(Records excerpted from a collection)
------------------------------------------------------------------------

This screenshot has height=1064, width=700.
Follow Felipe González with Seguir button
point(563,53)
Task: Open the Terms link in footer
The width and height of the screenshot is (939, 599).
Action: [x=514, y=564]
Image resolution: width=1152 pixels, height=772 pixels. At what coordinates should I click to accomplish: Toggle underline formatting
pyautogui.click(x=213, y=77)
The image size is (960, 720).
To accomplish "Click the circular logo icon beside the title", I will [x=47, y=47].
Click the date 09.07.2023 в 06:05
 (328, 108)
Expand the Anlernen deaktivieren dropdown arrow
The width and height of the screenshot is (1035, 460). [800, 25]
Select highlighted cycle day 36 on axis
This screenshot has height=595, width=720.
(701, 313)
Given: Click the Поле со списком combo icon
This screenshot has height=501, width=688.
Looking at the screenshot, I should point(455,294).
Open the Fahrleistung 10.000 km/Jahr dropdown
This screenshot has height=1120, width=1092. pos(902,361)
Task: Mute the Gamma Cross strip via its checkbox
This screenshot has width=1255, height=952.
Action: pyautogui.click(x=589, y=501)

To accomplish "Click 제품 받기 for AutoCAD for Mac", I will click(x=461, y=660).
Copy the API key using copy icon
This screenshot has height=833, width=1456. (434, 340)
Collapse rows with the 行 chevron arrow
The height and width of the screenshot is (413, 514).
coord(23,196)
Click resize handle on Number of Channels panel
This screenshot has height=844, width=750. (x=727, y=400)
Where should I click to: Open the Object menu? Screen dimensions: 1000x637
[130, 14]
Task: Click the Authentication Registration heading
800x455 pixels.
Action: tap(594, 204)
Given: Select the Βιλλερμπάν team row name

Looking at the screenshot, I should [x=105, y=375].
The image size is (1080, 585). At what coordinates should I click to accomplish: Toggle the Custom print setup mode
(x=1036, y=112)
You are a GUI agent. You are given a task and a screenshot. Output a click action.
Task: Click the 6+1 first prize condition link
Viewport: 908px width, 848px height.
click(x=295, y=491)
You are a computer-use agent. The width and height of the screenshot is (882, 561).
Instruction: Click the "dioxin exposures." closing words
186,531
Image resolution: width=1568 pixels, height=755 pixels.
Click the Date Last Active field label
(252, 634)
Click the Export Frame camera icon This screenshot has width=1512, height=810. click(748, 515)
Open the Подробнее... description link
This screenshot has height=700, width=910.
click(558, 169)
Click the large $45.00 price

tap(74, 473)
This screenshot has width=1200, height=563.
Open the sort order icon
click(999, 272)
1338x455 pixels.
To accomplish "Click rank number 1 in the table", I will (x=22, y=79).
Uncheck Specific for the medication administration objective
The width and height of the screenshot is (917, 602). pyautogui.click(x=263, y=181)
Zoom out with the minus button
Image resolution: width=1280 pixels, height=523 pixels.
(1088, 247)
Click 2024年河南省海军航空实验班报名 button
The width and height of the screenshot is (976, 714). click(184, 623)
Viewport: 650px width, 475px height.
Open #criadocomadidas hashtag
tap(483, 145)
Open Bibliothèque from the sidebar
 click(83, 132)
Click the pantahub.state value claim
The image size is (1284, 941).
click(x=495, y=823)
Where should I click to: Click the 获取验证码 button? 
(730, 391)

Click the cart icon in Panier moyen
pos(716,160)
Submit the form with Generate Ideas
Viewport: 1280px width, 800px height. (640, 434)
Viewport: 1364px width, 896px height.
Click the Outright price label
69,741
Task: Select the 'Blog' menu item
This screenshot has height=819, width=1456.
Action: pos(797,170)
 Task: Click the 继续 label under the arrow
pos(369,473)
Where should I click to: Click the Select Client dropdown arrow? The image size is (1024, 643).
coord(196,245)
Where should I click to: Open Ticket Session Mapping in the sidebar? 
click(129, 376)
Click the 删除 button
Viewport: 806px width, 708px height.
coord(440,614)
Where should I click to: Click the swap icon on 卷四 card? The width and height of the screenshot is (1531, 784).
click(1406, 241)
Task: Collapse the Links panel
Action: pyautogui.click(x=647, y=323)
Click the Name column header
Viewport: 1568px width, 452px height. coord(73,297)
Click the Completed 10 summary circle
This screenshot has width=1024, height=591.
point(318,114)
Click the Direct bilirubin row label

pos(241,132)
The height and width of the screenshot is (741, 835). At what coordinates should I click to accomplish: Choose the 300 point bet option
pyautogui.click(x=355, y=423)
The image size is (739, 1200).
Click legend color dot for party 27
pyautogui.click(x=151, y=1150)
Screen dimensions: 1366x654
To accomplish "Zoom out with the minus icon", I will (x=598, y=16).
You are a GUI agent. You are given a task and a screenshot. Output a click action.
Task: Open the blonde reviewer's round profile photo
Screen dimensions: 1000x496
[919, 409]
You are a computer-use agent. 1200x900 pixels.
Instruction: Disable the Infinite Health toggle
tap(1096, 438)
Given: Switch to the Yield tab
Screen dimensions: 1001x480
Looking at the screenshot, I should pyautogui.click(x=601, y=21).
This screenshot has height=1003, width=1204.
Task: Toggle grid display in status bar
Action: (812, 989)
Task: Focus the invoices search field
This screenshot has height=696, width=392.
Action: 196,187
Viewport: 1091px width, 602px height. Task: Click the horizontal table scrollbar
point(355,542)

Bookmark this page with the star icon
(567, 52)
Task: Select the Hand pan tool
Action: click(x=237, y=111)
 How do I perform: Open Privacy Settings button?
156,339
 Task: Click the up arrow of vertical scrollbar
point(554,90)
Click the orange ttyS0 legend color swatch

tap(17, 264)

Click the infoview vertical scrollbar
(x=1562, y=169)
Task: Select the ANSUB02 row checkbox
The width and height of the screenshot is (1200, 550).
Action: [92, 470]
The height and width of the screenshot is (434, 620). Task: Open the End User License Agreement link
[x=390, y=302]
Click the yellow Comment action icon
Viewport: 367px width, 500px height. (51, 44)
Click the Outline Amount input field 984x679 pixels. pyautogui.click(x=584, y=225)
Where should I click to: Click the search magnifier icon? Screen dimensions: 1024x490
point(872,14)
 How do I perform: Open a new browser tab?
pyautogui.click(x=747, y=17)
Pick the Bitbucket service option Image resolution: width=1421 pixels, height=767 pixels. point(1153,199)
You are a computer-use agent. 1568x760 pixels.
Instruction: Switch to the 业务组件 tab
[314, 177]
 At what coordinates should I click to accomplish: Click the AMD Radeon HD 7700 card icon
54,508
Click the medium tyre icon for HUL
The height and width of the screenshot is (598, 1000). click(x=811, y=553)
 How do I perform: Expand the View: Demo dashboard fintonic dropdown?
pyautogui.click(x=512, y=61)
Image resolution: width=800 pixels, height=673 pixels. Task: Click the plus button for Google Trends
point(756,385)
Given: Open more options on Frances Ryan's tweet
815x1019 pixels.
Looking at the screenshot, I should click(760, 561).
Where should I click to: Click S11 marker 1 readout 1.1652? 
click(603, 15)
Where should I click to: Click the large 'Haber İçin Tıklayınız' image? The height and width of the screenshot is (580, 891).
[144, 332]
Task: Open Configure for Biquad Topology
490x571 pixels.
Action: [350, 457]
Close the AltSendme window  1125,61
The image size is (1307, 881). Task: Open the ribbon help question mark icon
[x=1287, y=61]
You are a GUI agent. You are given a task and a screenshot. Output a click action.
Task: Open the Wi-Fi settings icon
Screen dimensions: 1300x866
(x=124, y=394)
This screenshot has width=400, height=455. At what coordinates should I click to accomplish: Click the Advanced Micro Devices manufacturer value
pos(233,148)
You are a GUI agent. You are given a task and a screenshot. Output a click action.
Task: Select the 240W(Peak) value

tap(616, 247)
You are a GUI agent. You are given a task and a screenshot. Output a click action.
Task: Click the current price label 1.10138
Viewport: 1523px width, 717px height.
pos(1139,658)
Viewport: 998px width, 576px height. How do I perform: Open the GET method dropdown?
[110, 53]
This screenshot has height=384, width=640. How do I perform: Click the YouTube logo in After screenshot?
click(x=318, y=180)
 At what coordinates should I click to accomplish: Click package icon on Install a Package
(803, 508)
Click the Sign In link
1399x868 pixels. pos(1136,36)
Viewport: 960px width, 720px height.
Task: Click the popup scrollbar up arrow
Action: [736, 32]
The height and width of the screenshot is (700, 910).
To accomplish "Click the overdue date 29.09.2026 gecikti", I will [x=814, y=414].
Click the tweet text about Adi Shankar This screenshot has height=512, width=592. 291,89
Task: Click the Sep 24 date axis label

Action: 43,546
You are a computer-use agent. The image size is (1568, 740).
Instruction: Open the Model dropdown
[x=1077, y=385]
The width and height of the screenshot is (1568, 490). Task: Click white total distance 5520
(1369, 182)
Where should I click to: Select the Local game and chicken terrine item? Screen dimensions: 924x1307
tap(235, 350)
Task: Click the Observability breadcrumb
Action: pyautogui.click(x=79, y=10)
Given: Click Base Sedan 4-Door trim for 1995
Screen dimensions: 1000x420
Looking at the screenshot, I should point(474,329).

------------------------------------------------------------------------

§ **Action item**
Going through the records above line by line, count those that hold the word "computer", and answer with the number only.

§ **Result below**
4